━━━ INFORMATION SUPPLIED ━━━
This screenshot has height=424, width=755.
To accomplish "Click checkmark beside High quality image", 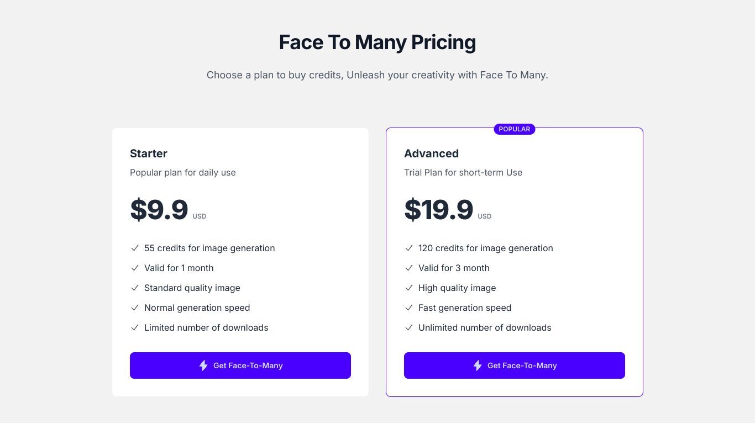I will [408, 288].
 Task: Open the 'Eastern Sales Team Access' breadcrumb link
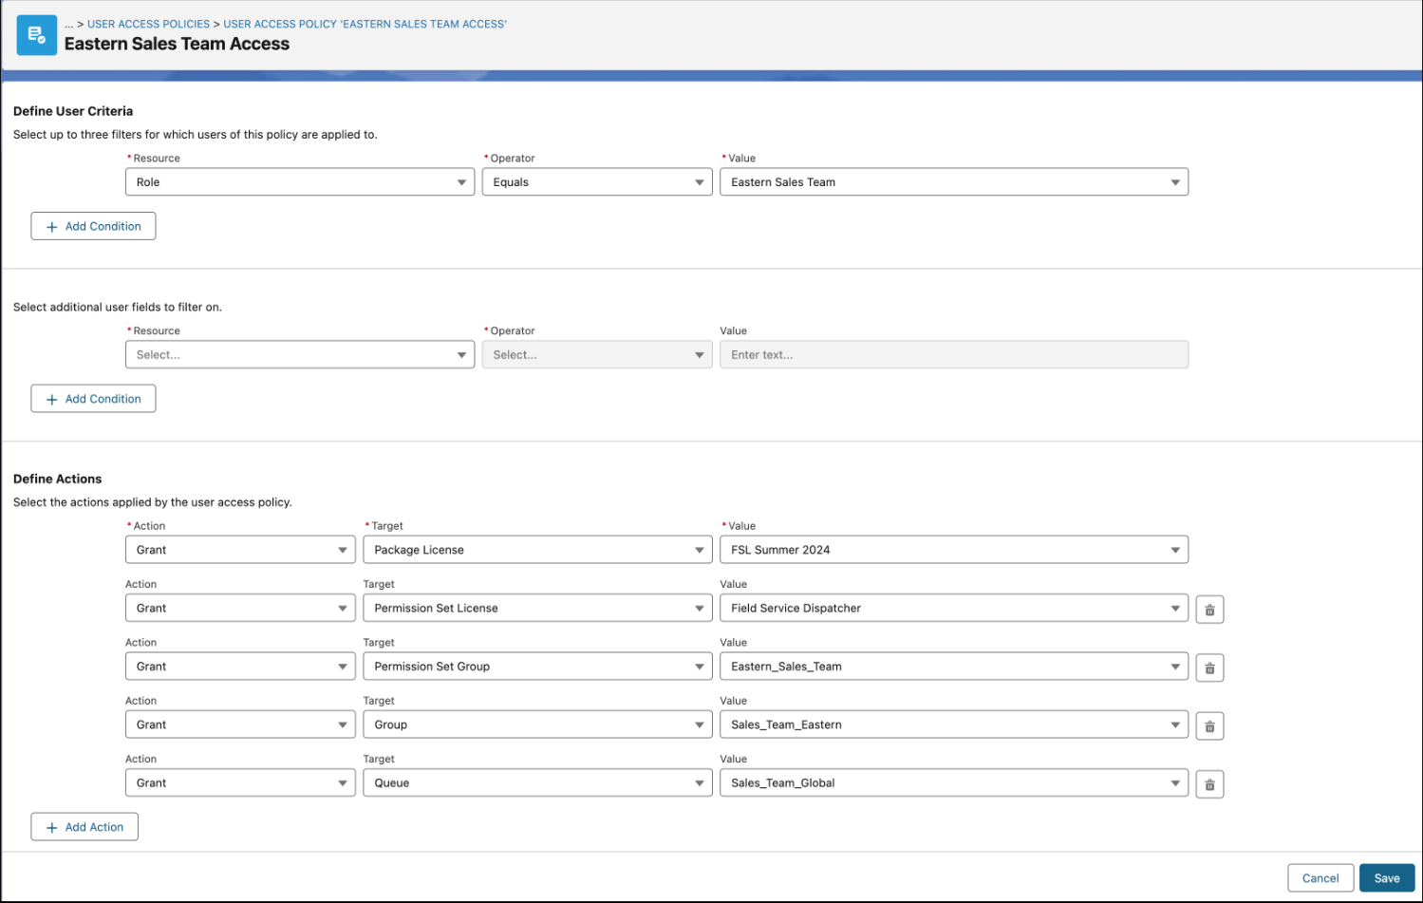click(x=365, y=24)
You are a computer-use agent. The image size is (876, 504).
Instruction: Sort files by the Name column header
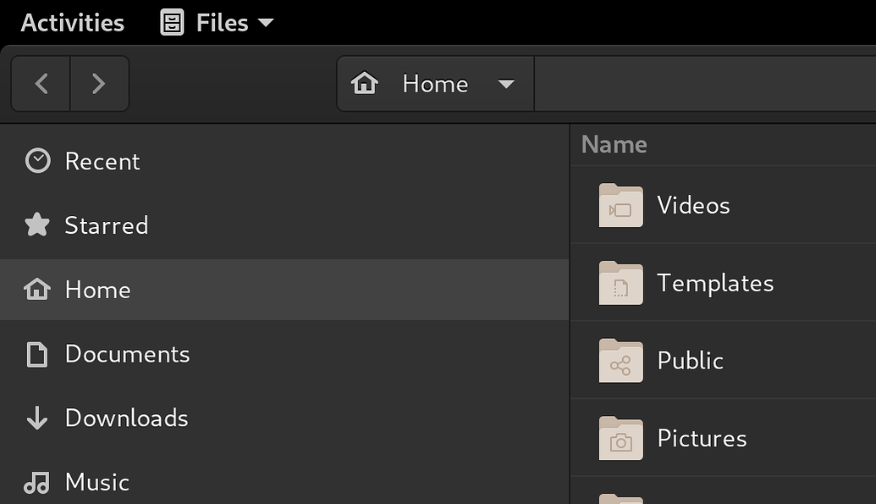tap(614, 145)
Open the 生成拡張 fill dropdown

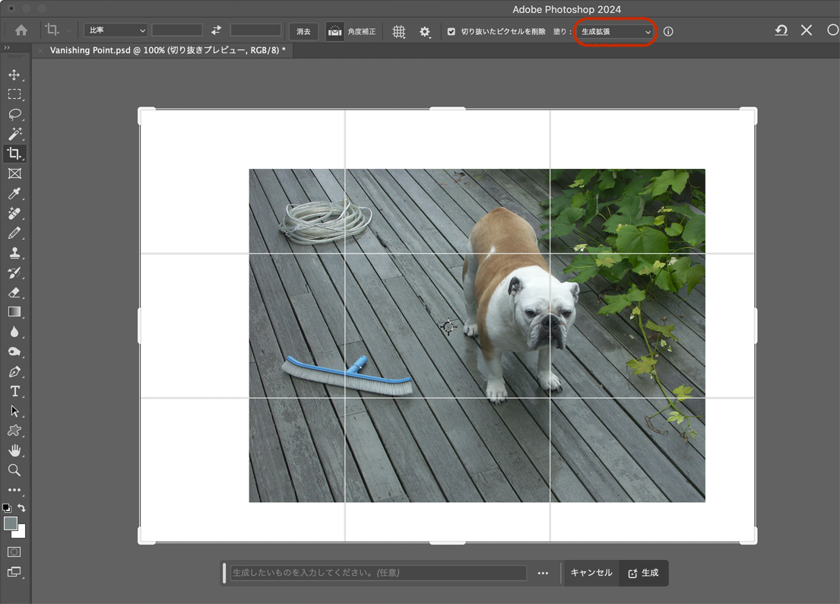tap(615, 31)
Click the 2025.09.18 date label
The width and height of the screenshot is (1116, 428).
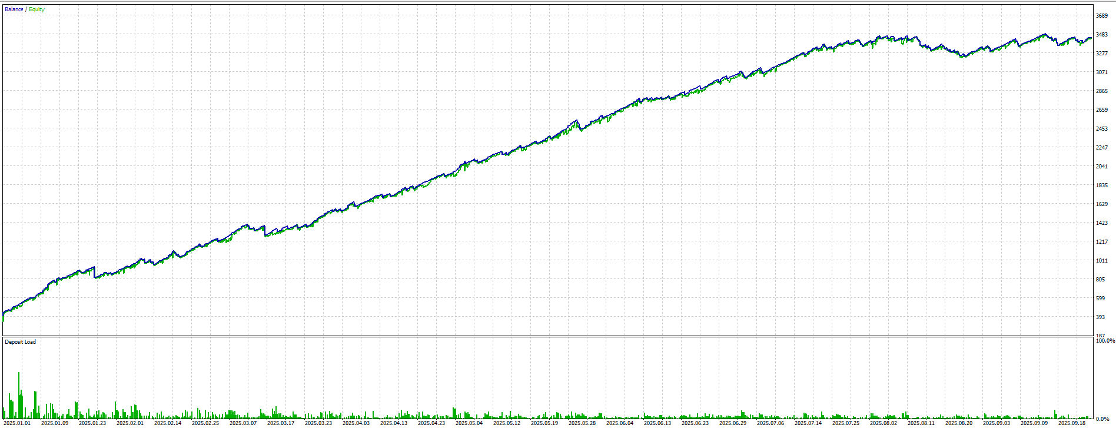click(1072, 423)
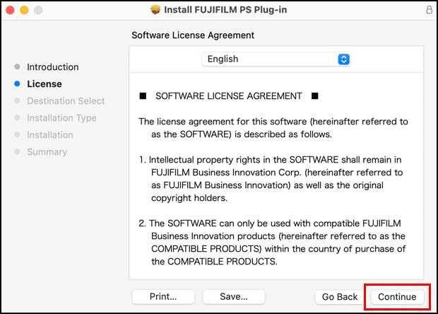Click Continue to proceed with the license
The width and height of the screenshot is (438, 314).
(397, 297)
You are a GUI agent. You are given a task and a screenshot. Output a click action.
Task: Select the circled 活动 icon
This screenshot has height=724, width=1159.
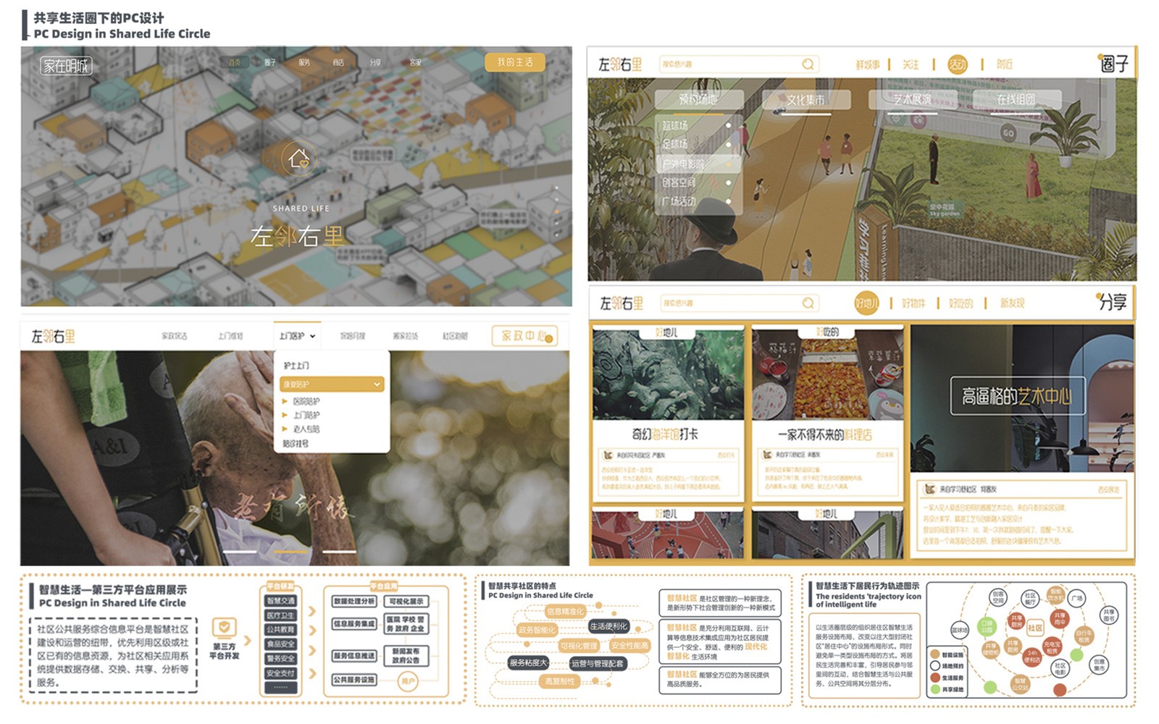[x=958, y=64]
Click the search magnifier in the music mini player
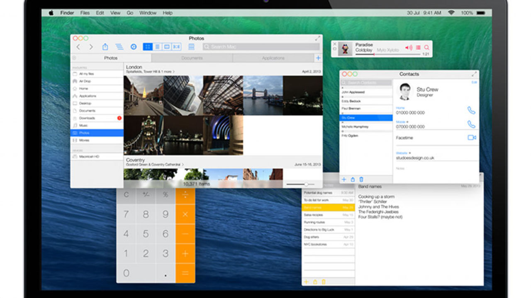531x298 pixels. point(426,47)
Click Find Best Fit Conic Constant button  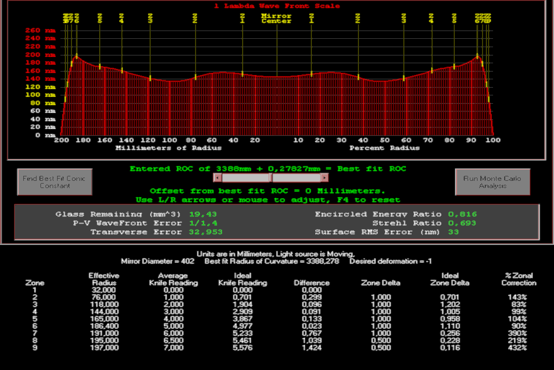point(54,182)
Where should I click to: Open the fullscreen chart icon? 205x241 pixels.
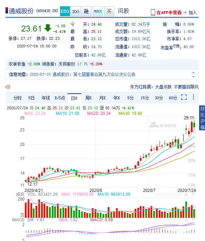[184, 97]
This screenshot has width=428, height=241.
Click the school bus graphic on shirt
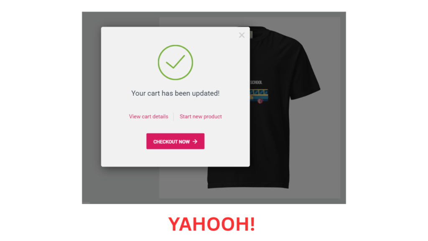259,96
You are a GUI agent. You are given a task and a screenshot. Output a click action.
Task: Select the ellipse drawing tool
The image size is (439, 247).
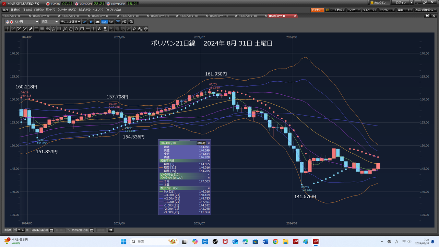point(76,29)
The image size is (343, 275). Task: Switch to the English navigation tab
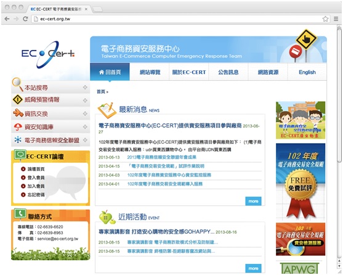(307, 72)
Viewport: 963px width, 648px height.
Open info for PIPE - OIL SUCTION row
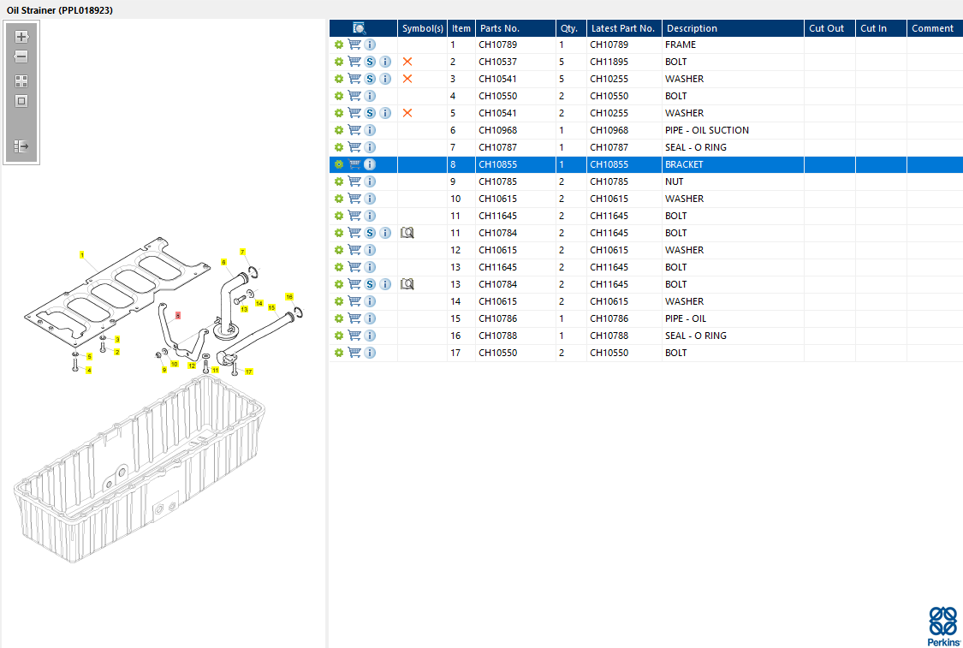pyautogui.click(x=370, y=130)
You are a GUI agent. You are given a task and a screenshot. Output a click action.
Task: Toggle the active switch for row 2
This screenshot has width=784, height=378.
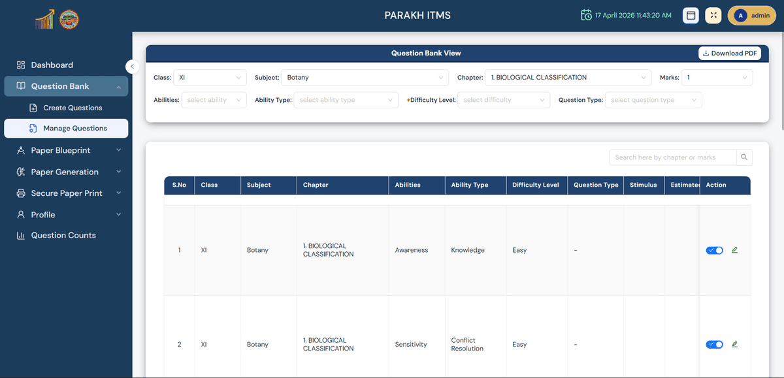(714, 344)
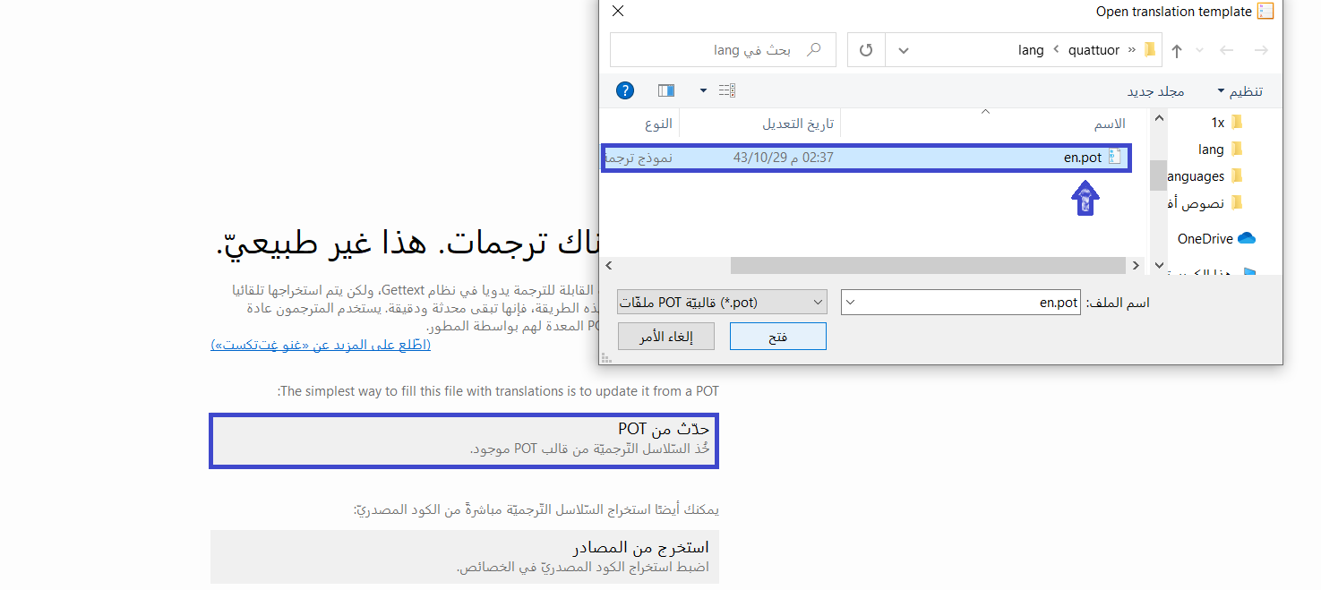The image size is (1321, 590).
Task: Click the OneDrive cloud icon in sidebar
Action: click(1246, 239)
━━━
- **TASK**
Your copy should consist only of the lines from the one containing "Task: Toggle the active switch for row 2" through the last line of the entries above, reproduced exactly, without pictures.

- **TASK OUTPUT**
Task: Toggle the active switch for row 2
This screenshot has width=784, height=378.
(714, 344)
The image size is (1321, 590).
Task: Click the OneDrive cloud icon in sidebar
Action: click(1246, 239)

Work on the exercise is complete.